ACTIVITY:
Please render the rows from the line containing "coordinates (90, 321)." through the line containing "(720, 442)." as a JSON list of strings, one string per line, skipping blank lines.

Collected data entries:
□ □ □ □ □ □ □
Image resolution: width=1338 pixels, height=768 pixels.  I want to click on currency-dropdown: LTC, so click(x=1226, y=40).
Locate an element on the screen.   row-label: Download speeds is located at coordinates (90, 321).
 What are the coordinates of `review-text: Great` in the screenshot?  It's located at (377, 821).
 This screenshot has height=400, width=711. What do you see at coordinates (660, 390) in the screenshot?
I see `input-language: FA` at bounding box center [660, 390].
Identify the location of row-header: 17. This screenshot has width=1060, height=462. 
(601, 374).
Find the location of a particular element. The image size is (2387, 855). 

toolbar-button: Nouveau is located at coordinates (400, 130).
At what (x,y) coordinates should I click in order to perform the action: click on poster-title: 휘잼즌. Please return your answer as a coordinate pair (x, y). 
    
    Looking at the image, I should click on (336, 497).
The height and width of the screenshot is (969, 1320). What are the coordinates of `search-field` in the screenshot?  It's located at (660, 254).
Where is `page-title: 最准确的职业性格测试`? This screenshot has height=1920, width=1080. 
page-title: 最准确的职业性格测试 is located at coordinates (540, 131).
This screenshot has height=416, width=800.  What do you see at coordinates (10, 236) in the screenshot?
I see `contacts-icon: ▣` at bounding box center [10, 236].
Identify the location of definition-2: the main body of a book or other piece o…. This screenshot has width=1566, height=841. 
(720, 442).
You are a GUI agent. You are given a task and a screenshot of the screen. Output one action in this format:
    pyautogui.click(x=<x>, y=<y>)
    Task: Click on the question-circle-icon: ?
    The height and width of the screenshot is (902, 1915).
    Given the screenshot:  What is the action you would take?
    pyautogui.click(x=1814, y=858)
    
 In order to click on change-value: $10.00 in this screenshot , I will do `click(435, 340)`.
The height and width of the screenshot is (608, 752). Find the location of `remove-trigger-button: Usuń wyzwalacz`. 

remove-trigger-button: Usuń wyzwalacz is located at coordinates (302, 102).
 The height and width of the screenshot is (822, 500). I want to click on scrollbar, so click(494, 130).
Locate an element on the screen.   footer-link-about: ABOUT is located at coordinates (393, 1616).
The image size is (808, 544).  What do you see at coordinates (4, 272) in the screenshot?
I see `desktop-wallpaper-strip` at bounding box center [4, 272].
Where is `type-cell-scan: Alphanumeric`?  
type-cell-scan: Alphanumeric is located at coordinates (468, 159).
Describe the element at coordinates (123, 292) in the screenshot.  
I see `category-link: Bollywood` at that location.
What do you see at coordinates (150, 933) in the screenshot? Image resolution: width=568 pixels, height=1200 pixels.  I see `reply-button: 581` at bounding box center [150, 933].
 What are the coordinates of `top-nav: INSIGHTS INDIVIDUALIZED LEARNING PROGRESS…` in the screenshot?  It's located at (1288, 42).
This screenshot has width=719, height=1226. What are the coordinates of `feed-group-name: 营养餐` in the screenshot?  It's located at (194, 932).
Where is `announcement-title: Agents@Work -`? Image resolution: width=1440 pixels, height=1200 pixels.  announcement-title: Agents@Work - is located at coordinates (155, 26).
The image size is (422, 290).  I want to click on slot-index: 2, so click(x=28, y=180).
□ □ □ □ □ □ □
RESPONSE TO THE EXERCISE:
[
  "Locate an element on the screen.   row-label: Download speeds is located at coordinates (90, 321).",
  " What are the coordinates of `review-text: Great` in the screenshot?  It's located at (377, 821).",
  " This screenshot has height=400, width=711. What do you see at coordinates (660, 390) in the screenshot?",
  "I see `input-language: FA` at bounding box center [660, 390].",
  "Identify the location of row-header: 17. This screenshot has width=1060, height=462. ",
  "(601, 374).",
  "Find the location of a particular element. The image size is (2387, 855). ",
  "toolbar-button: Nouveau is located at coordinates (400, 130).",
  "At what (x,y) coordinates should I click in order to perform the action: click on poster-title: 휘잼즌. Please return your answer as a coordinate pair (x, y). ",
  "    Looking at the image, I should click on (336, 497).",
  "The height and width of the screenshot is (969, 1320). What are the coordinates of `search-field` in the screenshot?  It's located at (660, 254).",
  "Where is `page-title: 最准确的职业性格测试`? This screenshot has height=1920, width=1080. ",
  "page-title: 最准确的职业性格测试 is located at coordinates (540, 131).",
  "This screenshot has height=416, width=800.  What do you see at coordinates (10, 236) in the screenshot?",
  "I see `contacts-icon: ▣` at bounding box center [10, 236].",
  "Identify the location of definition-2: the main body of a book or other piece o…. This screenshot has width=1566, height=841. ",
  "(720, 442)."
]